Problem: Output the full listing exactly, character for character.
======== Provided data
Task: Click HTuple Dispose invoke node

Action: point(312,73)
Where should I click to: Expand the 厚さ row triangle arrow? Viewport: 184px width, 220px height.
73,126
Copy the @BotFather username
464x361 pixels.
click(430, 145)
================
Reply:
Task: Click HTuple Dispose invoke node

Action: point(312,73)
Where should I click to: Expand the 厚さ row triangle arrow? Viewport: 184px width, 220px height.
73,126
Copy the @BotFather username
464x361 pixels.
click(430, 145)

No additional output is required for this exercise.